Nasza Loteria NaM - pasek na kartach artykułów

Instalacja krzemienia pasiastego na nowym rondzie w Sandomierzu wzbudza wiele kontrowersji. Dlaczego? Głos zabrał Cezary Łutowicz

Klaudia Tajs
Klaudia Tajs
W Sandomierzu rozgorzała dyskusja na temat wyglądu  instalacji  imitującej krzemień pasiasty na nowo wybudowanym rondzie. Kiedy jednych cieszy nowe rondo i zamontowana na nim instalacja, inni nie szczędzą słów krytyki.
W Sandomierzu rozgorzała dyskusja na temat wyglądu instalacji imitującej krzemień pasiasty na nowo wybudowanym rondzie. Kiedy jednych cieszy nowe rondo i zamontowana na nim instalacja, inni nie szczędzą słów krytyki. Klaudia Tajs
W Sandomierzu rozgorzała dyskusja na temat wyglądu instalacji imitującej krzemień pasiasty na nowo wybudowanym rondzie. Kiedy jednych cieszy nowe rondo i zamontowana na nim instalacja, inni nie szczędzą słów krytyki. - Postawiona instalacja, jest częścią całości, nikt nie idzie na wesele w garniturze, któremu krawiec jeszcze nie doszył rękawa - napisał w mediach społecznościowych Cezary Łutowicz, współtwórca instalacji.

3 września na nowym rondzie u zbiegu ulicy Mickiewicza i Armii Krajowej w Sandomierzu zastała zamontowana instalacja nawiązująca do krzemienia pasiastego - kamienia optymizmu.

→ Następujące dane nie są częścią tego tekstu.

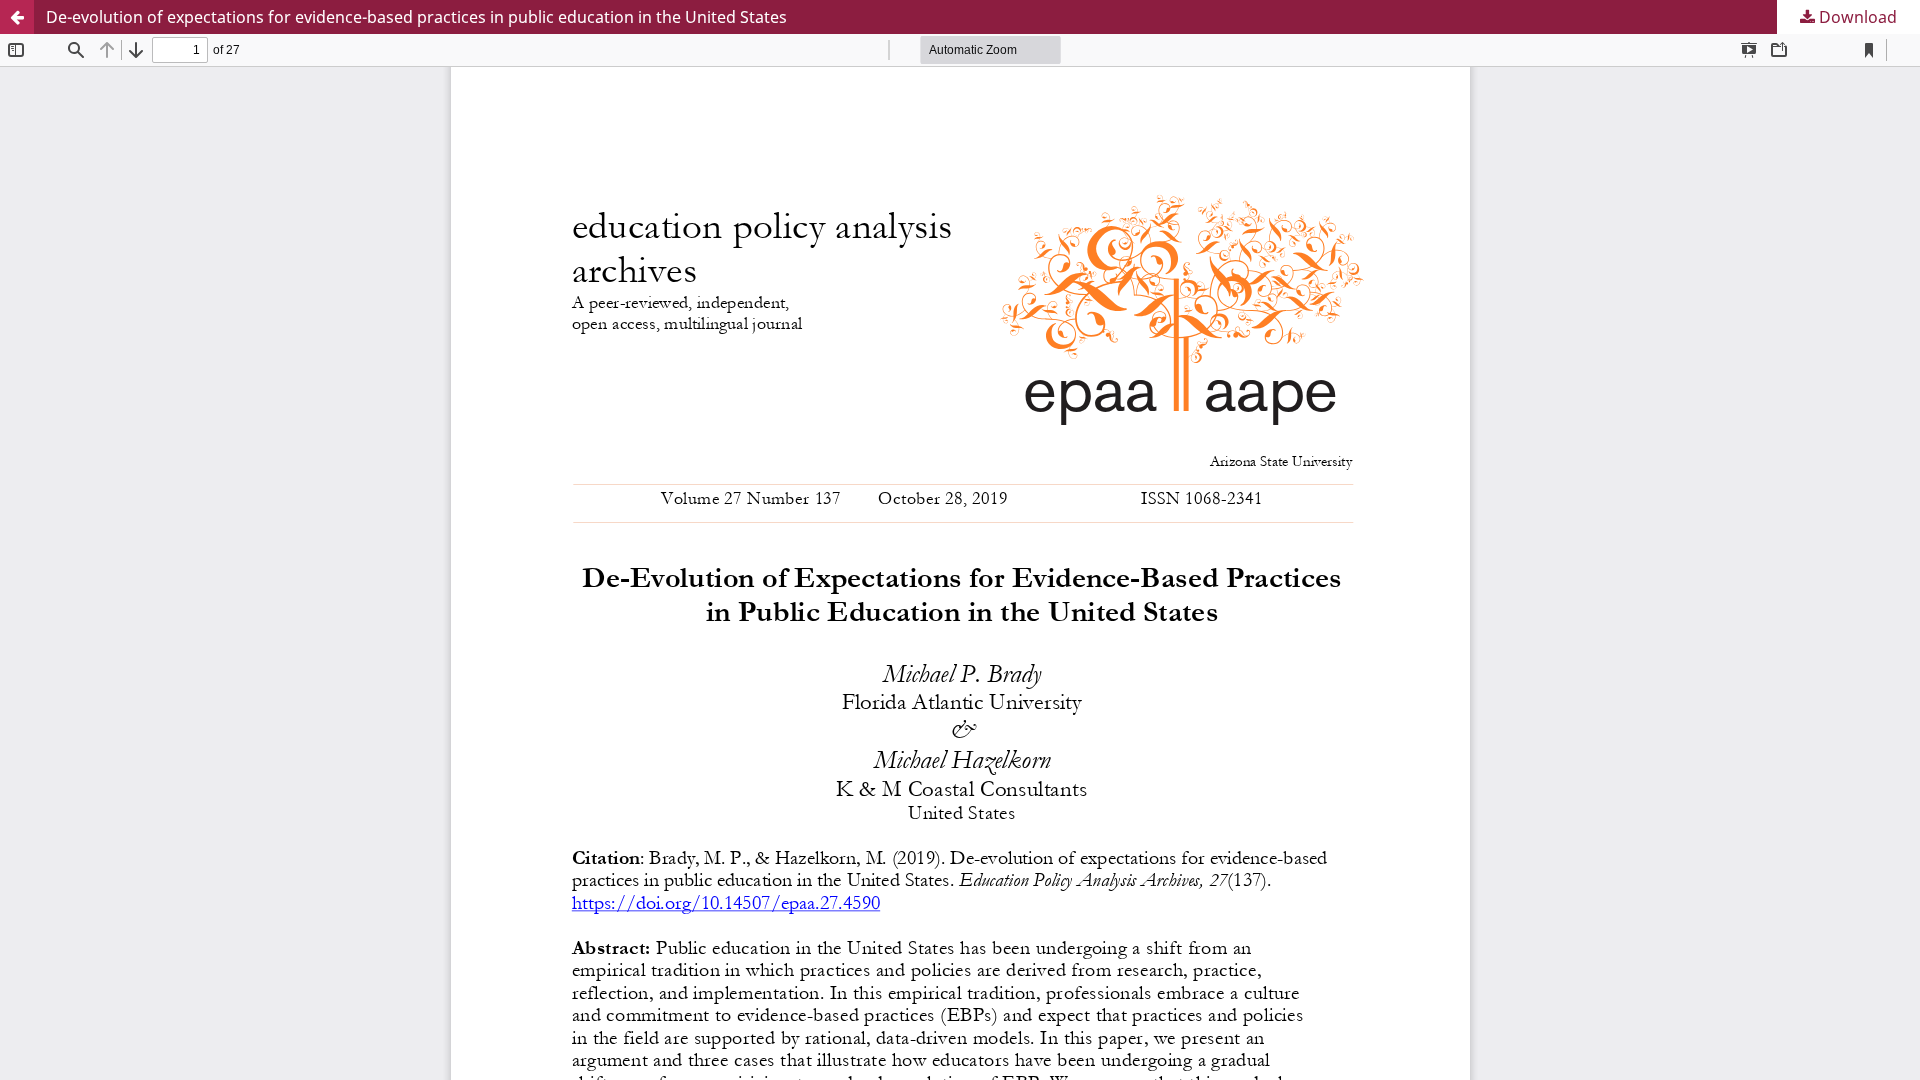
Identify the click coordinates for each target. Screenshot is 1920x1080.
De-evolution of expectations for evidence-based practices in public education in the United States (416, 17)
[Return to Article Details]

Pracami nad jego powstaniem koordynował sandomierski artysta Cezary Łutowicz, który jako pierwszy zastosował krzemień pasiasty w biżuterii. Instalacja jest pierwszym krokiem do całkowitego zagospodarowania nowego ronda.

Tymczasem już kilka godzin po zamontowaniu instalacji w mediach społecznościowych wywiązała się dyskusja na temat wyglądu instalacji. Oto zaledwie kilka komentarzy, jakie pojawiły się pod postem o zamontowaniu instalacji udostępnionym przez sandomierskiego starostę Marcina Piwnika:

"Jaki to kamień przecież to blacha zespawana i pomalowana farbą tylko czekać jak ząb czasu odsłoni jego prawdziwe oblicze",

"Rondo suuuuper. Praktyczne, rozładowało korki na ulicy Mickiewicza. Giewont na środku, kwestia gustu. Do mnie nie przemawia. Ale jestem pełen optymizmu, że to nie ostateczna wersja wystroju",

"Rondo rewelacja i nawet nowy kawałek sztuki która jest esencją Sandomierza", "Pięknie"...

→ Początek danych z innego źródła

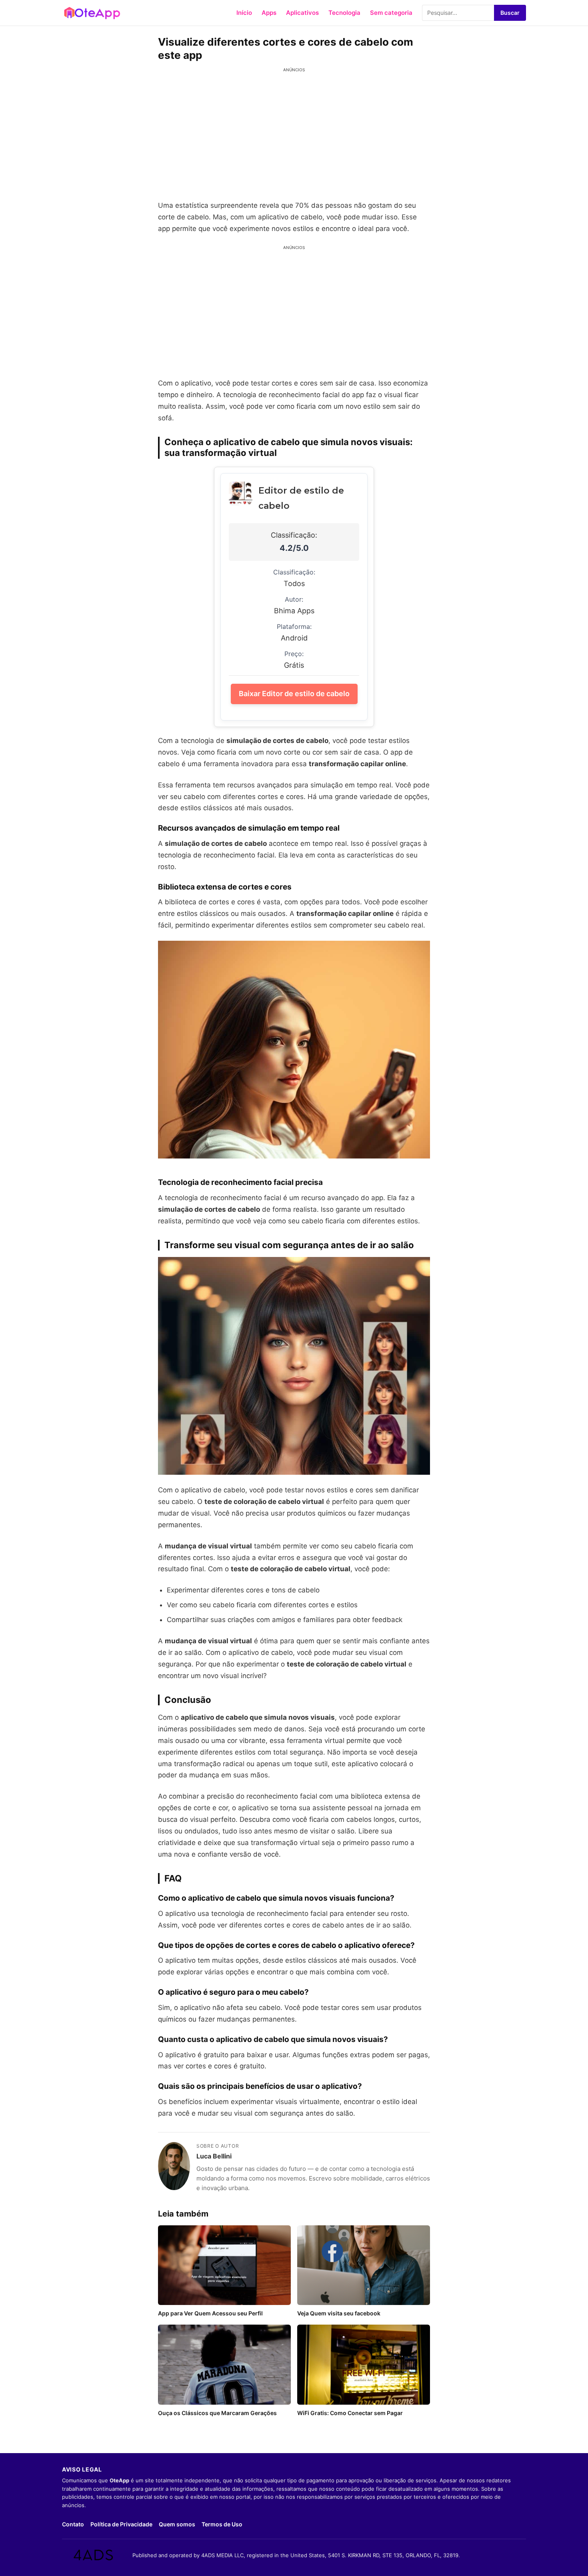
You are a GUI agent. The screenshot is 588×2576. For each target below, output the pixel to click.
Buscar (510, 12)
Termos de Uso (222, 2524)
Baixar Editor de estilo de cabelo (294, 693)
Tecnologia (344, 12)
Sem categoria (391, 12)
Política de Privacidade (121, 2524)
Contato (73, 2524)
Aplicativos (302, 12)
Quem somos (177, 2524)
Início (244, 12)
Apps (269, 12)
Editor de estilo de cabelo (301, 498)
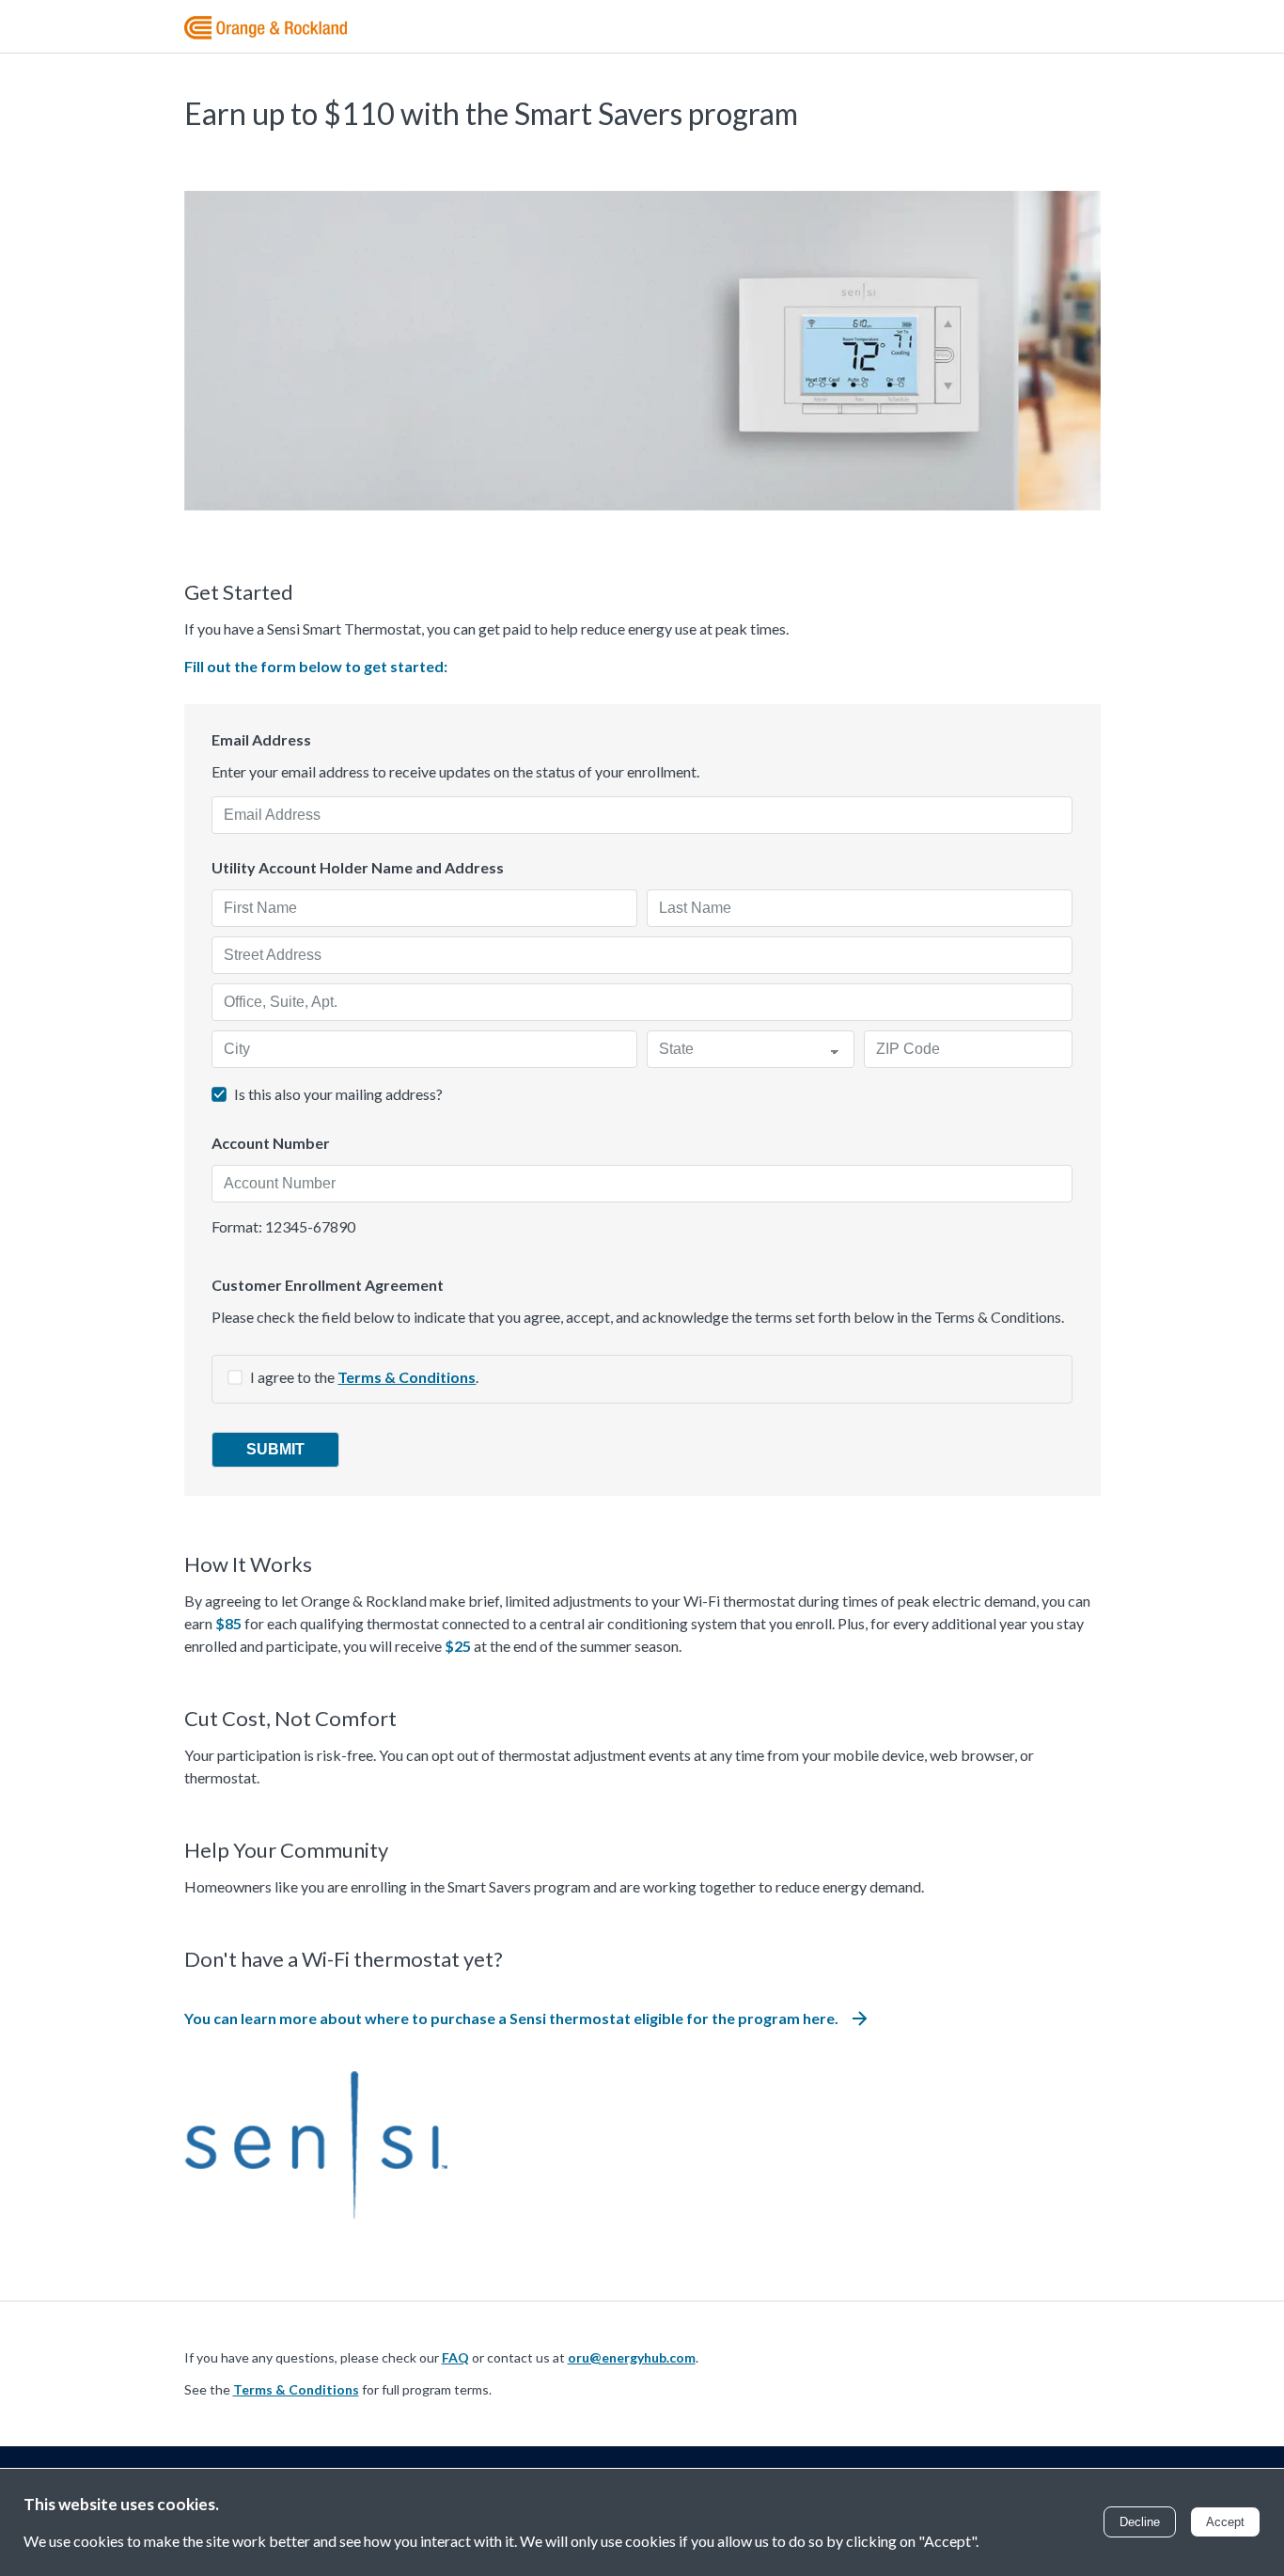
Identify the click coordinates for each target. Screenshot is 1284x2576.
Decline (1140, 2522)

Starosta Marcin Piwnik przypomina, że pozostaje do wykonania wykończenie ronda czyli wykonanie oświetlenia, posadzenie pięknej roślinności oraz zamontowanie napisu. Jednak wobec słów krytyki pojawiła się koncepcja przemalowania instalacji. - Sami twórczy doszli do wniosku, że trzeba ją ponownie przemalować - tłumaczy starosta Marcin Piwnik. - Oczywiście kolorystyka będzie w dalszym ciągu nawiązywała do samej struktury krzemienia pasiastego. Uzgodnienia trwają.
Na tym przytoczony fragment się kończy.